Price Control

A form of government intervention in the economy in which a government agency uses its law-making power to regulate the prices at which otherwise voluntary private exchanges may take place. The government agency may attempt to fix and enforce the exact prices at which a particular good or service may be sold (as for example when state regulatory commissions fix the rates for electricity, gas or water to be sold by monopoly utility companies in particular geographic areas).

 Price control refers to a direct measure on the part of the Government in fixing the prices for achieving certain macro economic goals like social welfare, efficient resource allocation, prevention of exploitation of the consumers etc.

The Price Control may be informal or formal. In case of informal price control the producers voluntarily agree to regulate the prices which are within limits suggested by the Government whereas under formal price control, the prices are statutorily fixed by the Government and have to be accepted by the producers.

The Price Control may be total or partial. In case of total price control the price of the entire stock of output is enforced and administered by the Government through a Public Distribution System. For example: In case of any particular drug produced by a private sector the price control is total. This is also referred to as mono-pricing of the commodity. In case of partial price control, the Government directly fixes the price of a part of the production of a commodity and arranges for its distribution may be through fair price shops or via the systems of rationing. The rest of the stock is allowed to be sold in open market at any price which is determined by the free play of market mechanism. Partial control therefore acquires the form of dual pricing.

Alternatively, the government agency may be content to set “ceiling prices” or “floor prices” for particular goods or services. Ceiling price controls set a maximum price that may be charged but do not prohibit transactions at lower prices below the ceiling price (for example, rent control). Floor price controls set a minimum price that may legally be charged but do not prohibit transactions at higher prices above the floor price (for example, minimum wage laws).

Maximum Price

A price ceiling occurs when the government puts a legal limit on how high the price of a product can be. In order for a price ceiling to be effective, it must be set below the natural market equilibrium. It is also known as maximum price.

Maximum Price is where price can’t rise above a certain level. This can reduce prices below the market equilibrium price. The advantage is that it may lead to lower prices for consumers.

The disadvantage is that it will lead to lower supply. There will also be a shortage, demand will exceed supply; this leads to waiting lists and the emergence of black markets as people try to overcome the shortage of the good and pay well above market price.

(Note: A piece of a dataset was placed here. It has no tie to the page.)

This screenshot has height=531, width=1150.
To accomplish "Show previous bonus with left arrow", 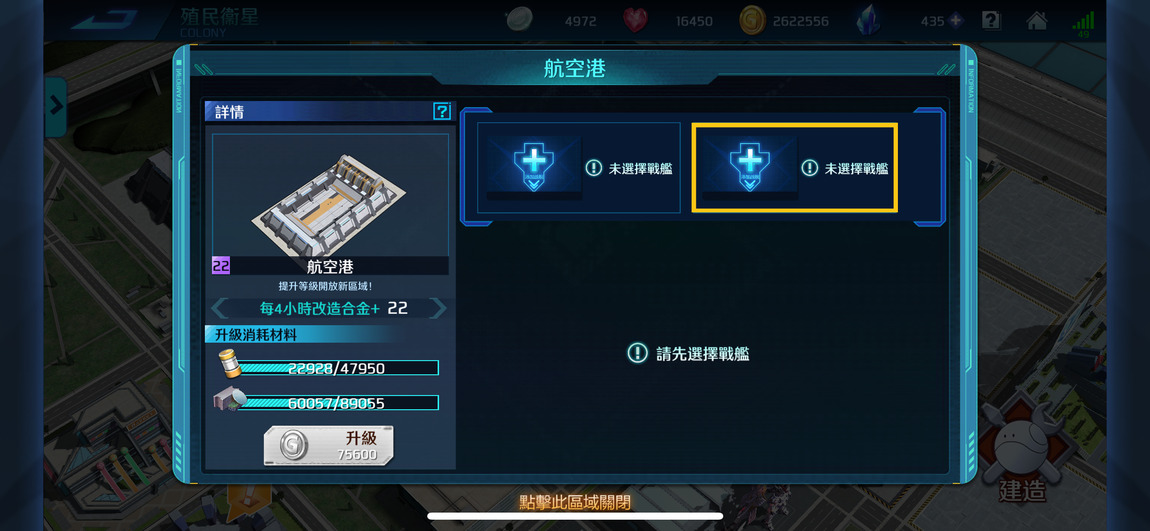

Diagrammatic Representation of Maximum Price

For the price that the ceiling is set at, there is more demand (Q2) than there is at the equilibrium price. There is also less supply (Q1) than there is at the equilibrium price, thus there is more quantity demanded than quantity supplied i.e. shortage.

Impact of Price ceiling

Inefficiency: Inefficiency occurs since at the price ceiling quantity supplied the marginal benefit exceeds the marginal cost. This inefficiency is equal to the deadweight welfare loss.

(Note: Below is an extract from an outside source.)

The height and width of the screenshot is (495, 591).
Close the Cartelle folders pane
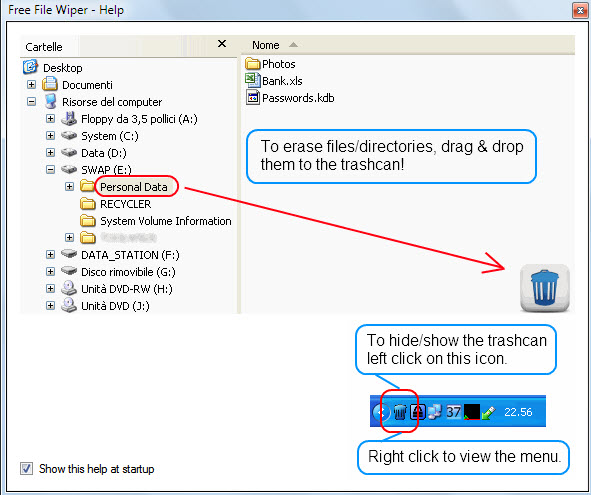(222, 44)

Existence of black market: Due to demand exceeding the supply, there will be buyers who will be willing to purchase the good at a higher price. This will lead to existence of black market.

Examples

  1. During the second world war, price of goods was fixed and good rationed. However, this encouraged people to sell on the black market through inflated prices.
  2. Tickets for football prices and concerts are often set at a maximum price. (e.g. if left to the market, equilibrium prices would be much higher). e.g. at current prices F.A. Cup final could sell many more tickets than 80,000.
  3. The government may set a maximum price for renting to keep housing affordable.

Minimum Price

A minimum allowable price set above the equilibrium price is a price floor. With a price floor, the government forbids a price below the minimum Price Floors are minimum prices set by the government for certain commodities and services that it believes are being sold in an unfair market with too low of a price and thus their producers deserve some assistance.

Minimum prices are used to give producers a higher income. They are used to increase the income of farmers producing goods.

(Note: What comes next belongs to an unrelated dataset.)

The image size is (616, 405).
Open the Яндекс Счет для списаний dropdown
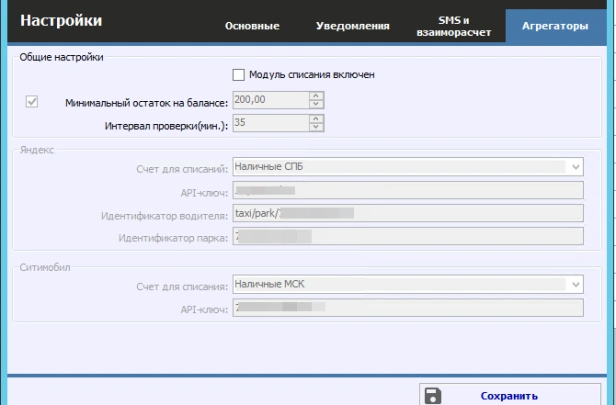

For example, the EU had a Common Agricultural Policy (CAP). This increased the income of farmers by setting minimum prices.

Diagrammatic Representation of Minimum Price

Government might set Minimum prices

  • To raise incomes for producers such a farmers and protect them from frequent fluctuations in the commodity market.
  • To protect workers and ensure that they get a enough wages to sustain a reasonable standard of living.

Examples of price floors

  • In many countries governments assist farmers by setting price floors in agricultural markets.
  • Setting Minimum wages for certain occupations is also an example of price floors.

The Disadvantage of Minimum Prices

  • Higher prices for consumers. We had to pay more for food
  • Higher tariffs necessary on imports. The EU put tariffs on food to keep prices artificially high.
  • May encourage oversupply and inefficient. The CAP encouraged farmers to produce food that no one actually wanted to eat.
  • We had over-supply (butter mountains, wine lakes)

Price controls take many different shapes – minimum wage, rent control, any control on production, subsidies, tariffs, and taxes, amongst others. The problem with all of these is that they in effect distort the profit and loss system of an economy. Whenever a price control is created, it has horrendous effects.